To determine the synergistic effect of NS content and porosity on the performance of permeable concrete, this paper presents a laboratory experimental evaluation regarding the strength and permeability improvement of NS-modified permeable concrete. The primary objectives are threefold: (i) to determine the optimal w/b ratio that provides the best balance of workability and hardened properties, serving as a baseline for subsequent modifications; (ii) to investigate the effect of NS content (0% to 2.5%) on the strength and permeability coefficient through a systematic experimental program; and (iii) to develop an empirical equation, based on data for mixtures containing 1% NS and porosities ranging from 15% to 25%, that describes the relationship between porosity and permeability for NS-modified permeable concrete. By elucidating the synergistic effects of porosity and NS, the findings are expected to provide a scientific and practical framework for the design of high-performance permeable concrete.

2. Research Significance

Permeability and mechanical strength are the two most critical properties governing the practical application of permeable concrete. While the incorporation of NS is recognized as an effective method for enhancing the typically low strength of such materials, excessive porosity may counteract this benefit. Although the performance of conventional permeable concrete has been widely studied, systematic research on how NS content and porosity influence the performance of NS-modified permeable concrete remains limited. This study therefore aims to bridge this gap. Its primary contributions are twofold: first, to quantitatively evaluate the combined effects of NS dosage and design porosity on the 7d and 28d compressive strength and permeability coefficient; second, to identify an optimal NS content and establish a practical porosity versus permeability relationship for designing NS-modified permeable concrete that meets specific hydrological and structural requirements.

3. Experimental Program

This experiment focuses on the performance of permeable concrete modified with NS additive, targeting three porosity levels ranging from 15 to 25% and six NS contents (0%, 0.5%, 1.0%, 1.5%, 2.0%, and 2.5% by weight of cement). The primary objective of this section is to quantitatively investigate the interplay between porosity and NS content on the performance of permeable concrete, aiming to identify the optimal NS dosage that achieves the desired balance between strength and permeability.

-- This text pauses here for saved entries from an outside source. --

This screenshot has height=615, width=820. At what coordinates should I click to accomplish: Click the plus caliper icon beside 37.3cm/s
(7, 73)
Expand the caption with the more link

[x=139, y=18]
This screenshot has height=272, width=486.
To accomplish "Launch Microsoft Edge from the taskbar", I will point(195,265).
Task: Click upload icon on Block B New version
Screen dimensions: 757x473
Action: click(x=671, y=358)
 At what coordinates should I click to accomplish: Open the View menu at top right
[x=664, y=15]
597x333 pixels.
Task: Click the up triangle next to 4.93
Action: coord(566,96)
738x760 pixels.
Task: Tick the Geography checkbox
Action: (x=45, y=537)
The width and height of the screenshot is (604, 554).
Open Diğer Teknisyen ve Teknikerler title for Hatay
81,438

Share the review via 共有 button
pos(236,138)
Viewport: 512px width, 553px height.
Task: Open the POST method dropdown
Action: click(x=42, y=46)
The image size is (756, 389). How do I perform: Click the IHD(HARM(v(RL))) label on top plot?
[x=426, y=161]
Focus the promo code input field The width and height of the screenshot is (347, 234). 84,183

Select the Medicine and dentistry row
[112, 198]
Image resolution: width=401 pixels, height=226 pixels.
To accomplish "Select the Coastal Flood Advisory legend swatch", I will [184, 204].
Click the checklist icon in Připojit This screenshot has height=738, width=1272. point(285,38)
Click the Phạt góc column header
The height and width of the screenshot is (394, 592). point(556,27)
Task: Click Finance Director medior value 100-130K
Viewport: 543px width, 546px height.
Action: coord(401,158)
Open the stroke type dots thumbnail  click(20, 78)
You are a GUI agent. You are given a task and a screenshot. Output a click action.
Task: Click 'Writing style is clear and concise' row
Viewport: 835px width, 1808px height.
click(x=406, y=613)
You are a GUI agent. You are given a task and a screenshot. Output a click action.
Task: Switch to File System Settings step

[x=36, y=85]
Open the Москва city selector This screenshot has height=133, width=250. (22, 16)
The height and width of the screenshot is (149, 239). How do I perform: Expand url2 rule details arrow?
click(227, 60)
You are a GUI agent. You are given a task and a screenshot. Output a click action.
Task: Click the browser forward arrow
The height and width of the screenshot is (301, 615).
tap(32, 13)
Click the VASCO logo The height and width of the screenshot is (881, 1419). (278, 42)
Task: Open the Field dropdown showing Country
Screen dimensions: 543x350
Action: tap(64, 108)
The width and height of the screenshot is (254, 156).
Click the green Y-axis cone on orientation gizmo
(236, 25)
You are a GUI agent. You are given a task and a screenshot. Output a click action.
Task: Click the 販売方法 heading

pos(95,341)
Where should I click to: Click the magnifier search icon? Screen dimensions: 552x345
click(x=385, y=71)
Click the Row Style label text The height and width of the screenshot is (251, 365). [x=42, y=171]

In all mixtures, 10% of the cement by mass was consistently replaced with FA. This replacement level was selected based on common practices in permeable concrete mix design, as it is known to improve particle packing, enhance workability, and contribute to long-term pozzolanic reactivity without significantly compromising the open pore structure essential for permeability [20].

3.1. Raw Materials

The primary materials utilized in this investigation included P.·O. 42.5 grade ordinary Portland cement (supplied by Jilin Yatai Cement Co., Ltd., Changchun, China), NS (obtained from Gongyi City PuRui Refractory Materials Co., Ltd., Zhengzhou, China), and fly ash (FA) (provided by Gongyi City PuRui Refractory Materials Co., Ltd., Zhengzhou, China). In addition, a water-reducing agent (supplied by Hangzhou Wanjing New Materials Co., Ltd., Hangzhou, China was employed. The properties of cement are detailed in Table 1 and Table 2, respectively. The properties of FA and NS are summarized in Table 3 and Table 4, respectively. For coarse aggregates, single-sized gravel with a particle size range of 10~20 mm was used. The particle distribution curve is shown in Figure 1. The properties included an apparent density of 2870 kg/m³, a clay content of 0.4%, a needle and flake particle content of 2.2%, a compacted bulk porosity of 46%, and a crush value of 6.4%.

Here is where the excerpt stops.